Akhilesh Sheshmani Dubey (born 5 June 1978) is an Advocate and Solicitor practising in Mumbai. Dubey is a University of Mumbai and a University of London graduate and is also admitted as a Solicitor to the Superior Courts of England and Wales and is a member of the Law Society of England and Wales. He has represented several high-profile cases including Dilip Chhabria, Peter Kerkar, Kirit Somaiya, etc.

Professional Works 
Dilip Chhabria was represented by Dubey in the Avanti case and case filed by comedian Kapil Sharma. While appearing for Dilip Chhabria at the time of his arrest in the Avanti case, Akhilesh Dubey defended him by arguing that the case was registered at the behest of Kiran Kumar of Lalita Jewellers, Dilip Chhabria’s partner, who was trying to arm-twist him. As he appeared for Peter Kerkar, the CEO of Cox & Kings Ltd., Akhilesh Dubey argued that the PwC report on Cox & Kings specified that it does not have the right or authority to determine or conclude any transaction constituting/amounting to fraud/fraudulent activity. Whether a particular transaction is fraudulent or not in its legal parlance is a matter of legal and judicial interpretation, inference, judgment, and adjudication, which can be determined, ascertained, and adjudicated only by an appropriate judicial or quasi-judicial body authorized under the applicable extant laws.
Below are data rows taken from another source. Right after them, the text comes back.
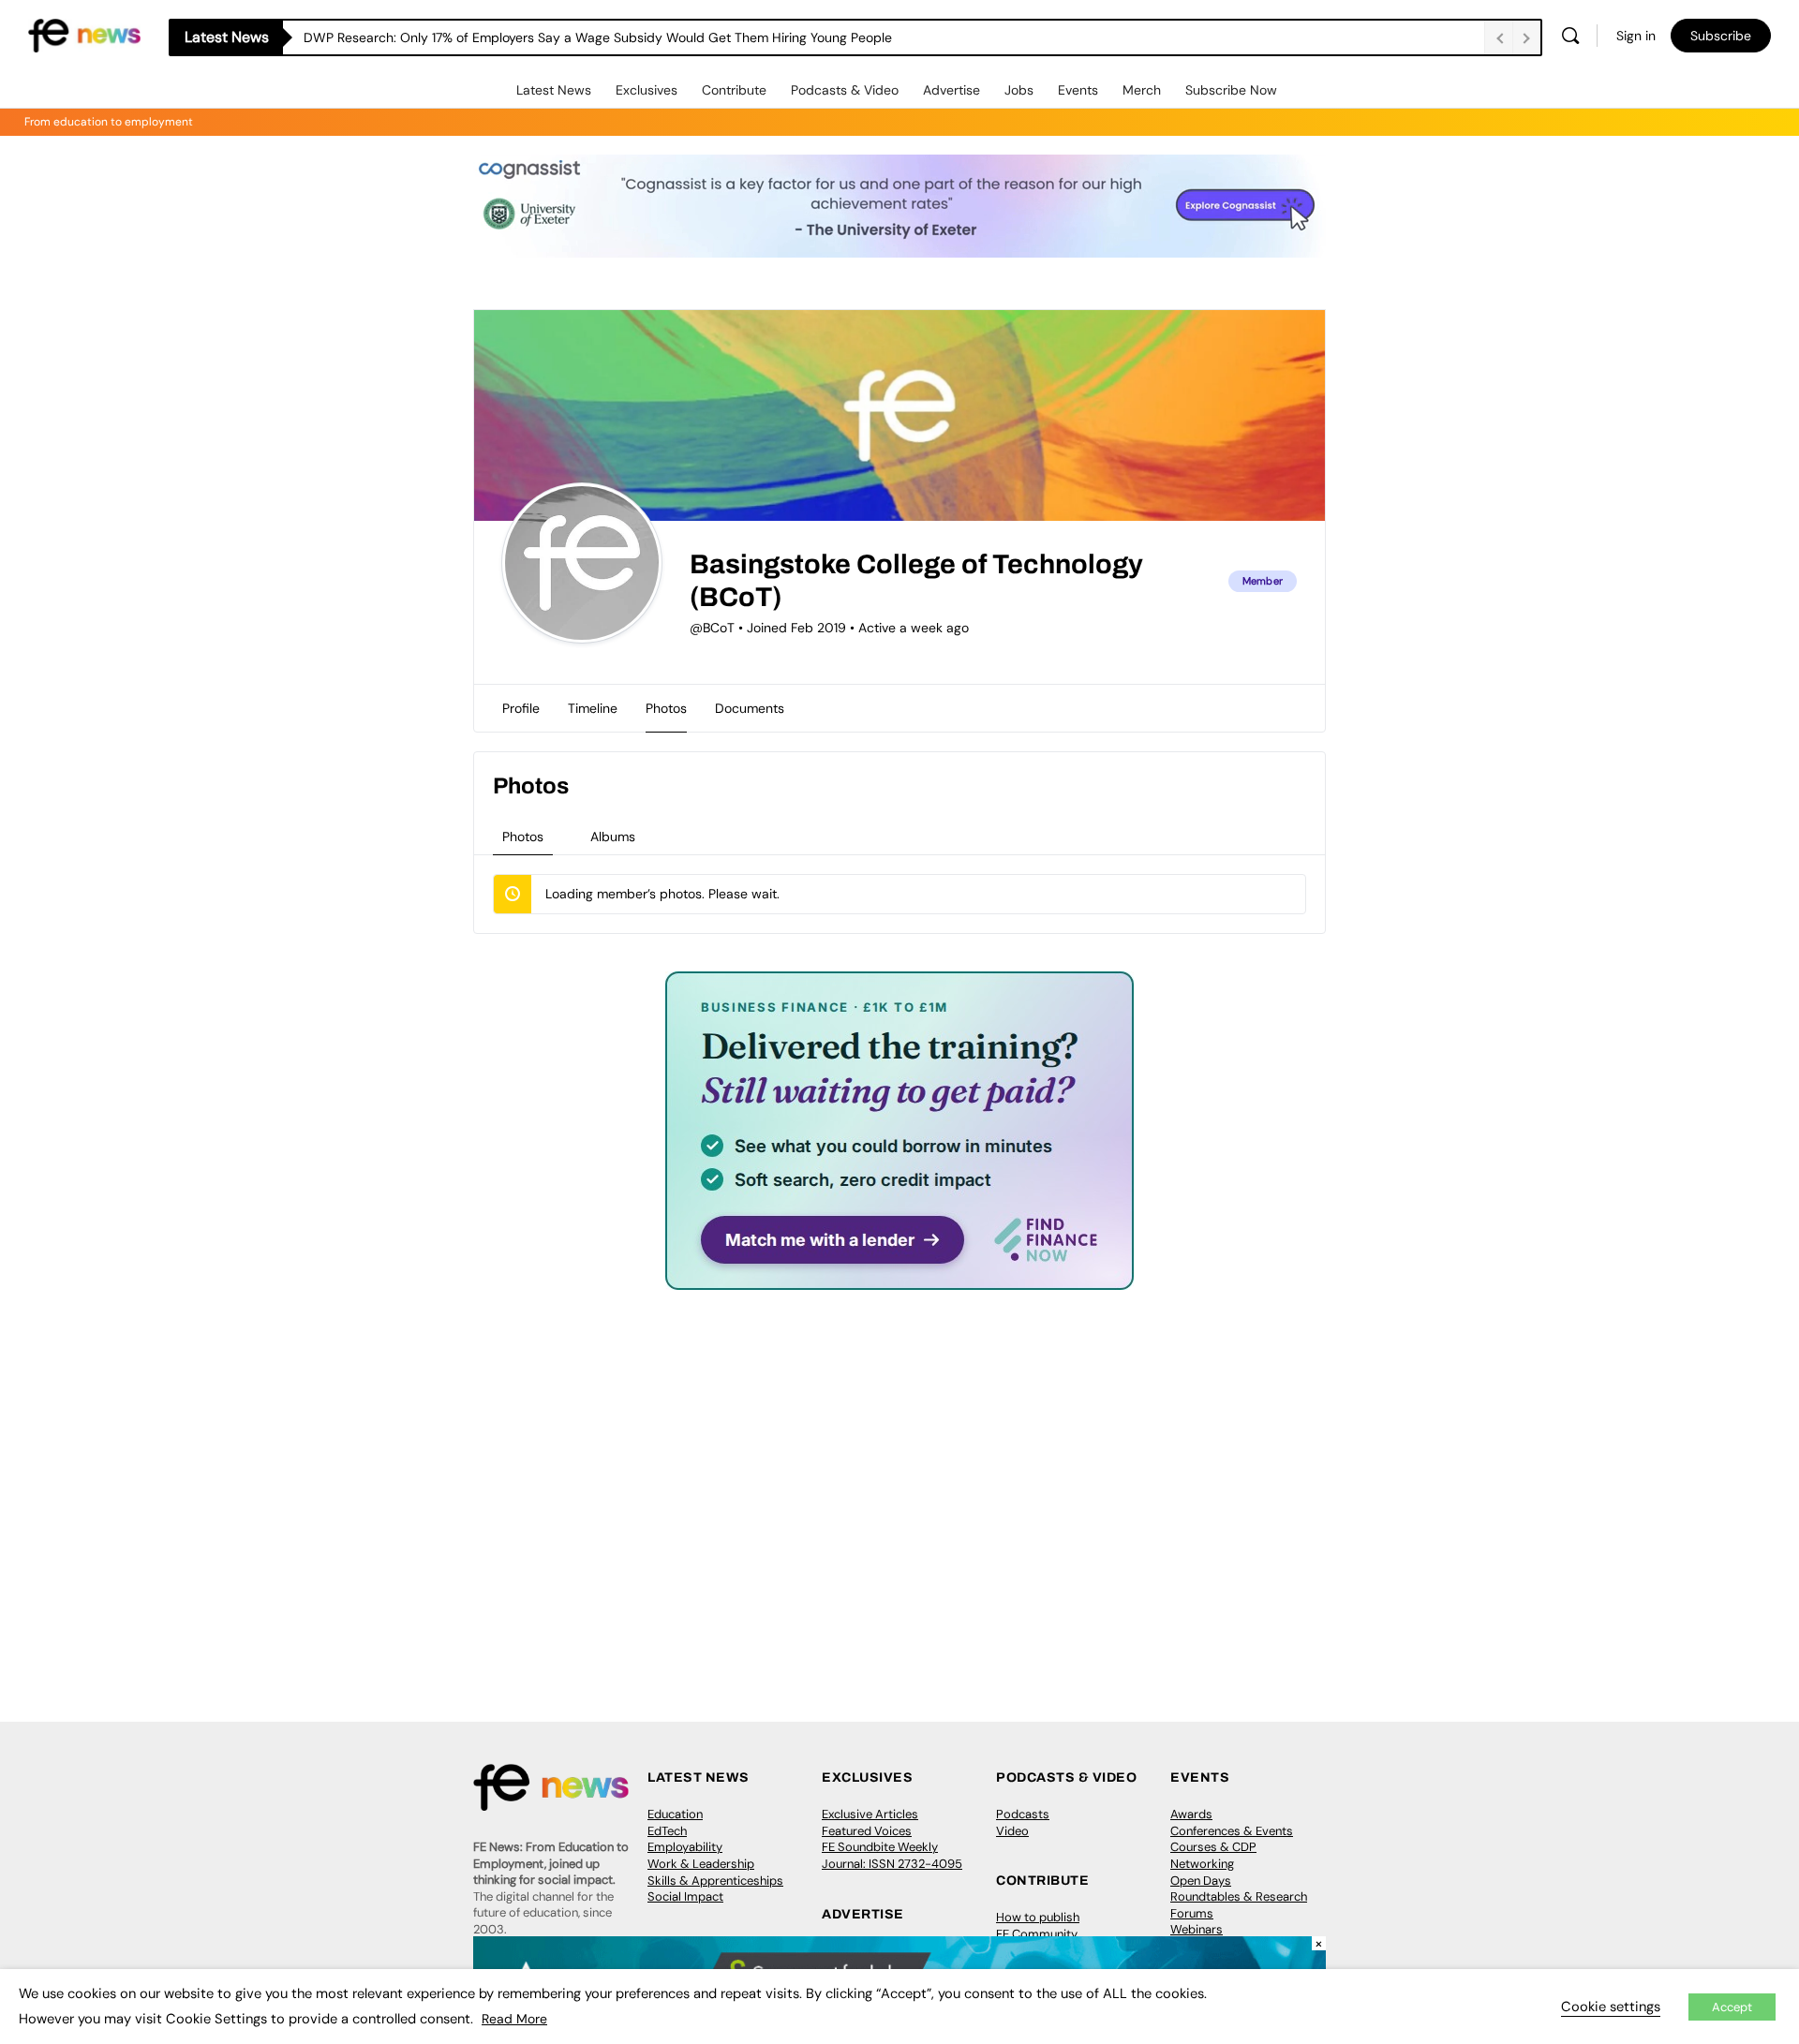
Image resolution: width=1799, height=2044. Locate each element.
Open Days (1200, 1880)
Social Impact (685, 1896)
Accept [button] (1732, 2007)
Dubey has defended Godlike esports and Jonathan Gaming against Loco (an esports platform) and is also involved in creating awareness about legislating online gaming in India. He has represented BJP Politician Kirit Somaiya in cases filed against erstwhile ministers in Maha Vikas Aghadi Government, Anil Parab, and Hasan Mushrif. In February 2022, Kirit Somaiya attacked the then Mahavikas Aghadi Government by releasing a list of "Dirty Dozens." Somaiya's plea filed through Dubey sought initiation of "necessary action" against Ratnagiri District Collector and Sub-divisional officer of Dapoli for "filing a false and misleading affidavit" before the High Court to help the erstwhile Minister Anil Parab. Somaiya's plea against Sadanand Kadam, allegedly a close aide of former Maharashtra Cabinet Minister Anil Parab, filed before the Bombay High Court through Dubey said it was the BJP leader's de facto complaint against illegal construction that led to all proceedings against Kadam.

Dubey is an author at The Daily Guardian newspaper, where his articles are regularly published on op-ed pages. His scholarly papers are published on renowned repositories like SSRN. He is also a writer and columnist who writes regularly in print media about legal developments.